The difference is pretty clear: NVMe offers about 6X faster data transfer and up to 60X better IOPS performance. We do that one a little better by mirroring all our customers’ data across multiple drives.
We effectively double our read performance (shared by all customers on the host node)—the equivalent of 6,400 megabytes per second and 1,280,000 IOPS random read.
Mirroring theoretically brings read performance to roughly 11X faster that SSD—data which we’ve proven through benchmarks:
Test results for NVMe KVM - Large at SSD Nodes Server specs: 4 × Intel(R) Xeon(R) Gold 6140 CPU @ 2.30GHz 31 GB RAM / 168 GB disk space Centos 7.5.1804 Core Benchmark results summary: UnixBench - 3792.1 Disk Read - 6766 MB/s Disk Write - 1471 MB/s Bandwidth - 1560.67 MB/s More: https://serverscope.io/trials/aODJ
All in all, NVMe is already a proven storage technology that’s going to change the way we use computers.
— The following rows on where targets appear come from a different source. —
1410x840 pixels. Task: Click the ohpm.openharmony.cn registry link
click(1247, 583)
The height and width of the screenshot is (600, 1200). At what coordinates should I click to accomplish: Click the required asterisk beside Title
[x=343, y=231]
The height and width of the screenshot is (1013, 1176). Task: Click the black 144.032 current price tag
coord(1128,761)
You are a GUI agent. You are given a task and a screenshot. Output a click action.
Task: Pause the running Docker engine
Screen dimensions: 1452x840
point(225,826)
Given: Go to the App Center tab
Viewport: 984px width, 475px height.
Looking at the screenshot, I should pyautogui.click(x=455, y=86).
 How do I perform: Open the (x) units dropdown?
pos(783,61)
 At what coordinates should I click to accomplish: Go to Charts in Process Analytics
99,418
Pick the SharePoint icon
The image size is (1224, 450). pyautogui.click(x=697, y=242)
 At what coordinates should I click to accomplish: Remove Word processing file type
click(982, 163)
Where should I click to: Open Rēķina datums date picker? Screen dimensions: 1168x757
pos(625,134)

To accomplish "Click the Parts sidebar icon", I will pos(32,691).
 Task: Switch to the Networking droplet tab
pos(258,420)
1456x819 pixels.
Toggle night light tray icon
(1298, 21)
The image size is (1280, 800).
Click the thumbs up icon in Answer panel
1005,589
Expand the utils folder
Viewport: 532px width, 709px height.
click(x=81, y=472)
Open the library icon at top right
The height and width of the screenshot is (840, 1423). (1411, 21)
Eventually your desktop/laptop will have an NVMe drive inside it, and you’ll experience the speed while gaming or opening a giant PDF. But, when it comes to servers, NVMe is already here. And, based on the feedback we’ve already gotten, it’s a definite revolution.
It’s like the move to SSDs that happened years ago, but now on hyperdrive. We’re excited to see what our users do with it.